FeReX: A Reconfigurable Design of Multi-bit Ferroelectric Compute-in-Memory for Nearest Neighbor Search
Zhicheng Xu, Che-Kai Liu, Chao Li, Ruibin Mao, Jianyi Yang, Thomas Kämpfe, Mohsen Imani, Can Li, Cheng Zhuo, Xunzhao Yin
TL;DR
FeReX tackles the data-transfer bottleneck in AI by delivering a reconfigurable, FeFET-based compute-in-memory associative memory capable of executing multiple distance metrics. It introduces a CSP-driven encoding pipeline that maps target distance matrices onto a 1FeFET1R crossbar and uses an LTA circuit to perform nearest-neighbor search, enabling Hamming, Manhattan, and Euclidean metrics within a single AM. The approach yields up to 250× speedup and up to 10^4× energy savings over GPU implementations, validated through device-circuit simulations and benchmarks on KNN and hyperdimensional computing tasks.
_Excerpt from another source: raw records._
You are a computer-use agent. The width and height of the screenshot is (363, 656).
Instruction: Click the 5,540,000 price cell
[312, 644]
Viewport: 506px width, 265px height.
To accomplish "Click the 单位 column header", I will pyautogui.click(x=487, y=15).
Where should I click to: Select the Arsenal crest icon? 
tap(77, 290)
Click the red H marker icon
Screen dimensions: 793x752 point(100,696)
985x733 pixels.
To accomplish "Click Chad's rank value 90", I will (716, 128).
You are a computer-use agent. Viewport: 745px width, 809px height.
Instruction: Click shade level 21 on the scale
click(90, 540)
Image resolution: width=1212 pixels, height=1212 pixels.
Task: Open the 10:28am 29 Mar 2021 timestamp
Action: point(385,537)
This work provides the first reconfigurable distance-search AM in NVM hardware, with strong implications for versatile, energy-efficient CIM accelerators in ML and AI inference.
Abstract
Rapid advancements in artificial intelligence have given rise to transformative models, profoundly impacting our lives. These models demand massive volumes of data to operate effectively, exacerbating the data-transfer bottleneck inherent in the conventional von-Neumann architecture. Compute-in-memory (CIM), a novel computing paradigm, tackles these issues by seamlessly embedding in-memory search functions, thereby obviating the need for data transfers. However, existing non-volatile memory (NVM)-based accelerators are application specific. During the similarity based associative search operation, they only support a single, specific distance metric, such as Hamming, Manhattan, or Euclidean distance in measuring the query against the stored data, calling for reconfigurable in-memory solutions adaptable to various applications. To overcome such a limitation, in this paper, we present FeReX, a reconfigurable associative memory (AM) that accommodates various distance metrics including Hamming, Manhattan, and Euclidean distances. Leveraging multi-bit ferroelectric field-effect transistors (FeFETs) as the proxy and a hardware-software co-design approach, we introduce a constrained satisfaction problem (CSP)-based method to automate AM search input voltage and stored voltage configurations for different distance based search functions. Device-circuit co-simulations first validate the effectiveness of the proposed FeReX methodology for reconfigurable search distance functions. Then, we benchmark FeReX in the context of k-nearest neighbor (KNN) and hyperdimensional computing (HDC), which highlights the robustness of FeReX and demonstrates up to 250x speedup and 10^4 energy savings compared with GPU.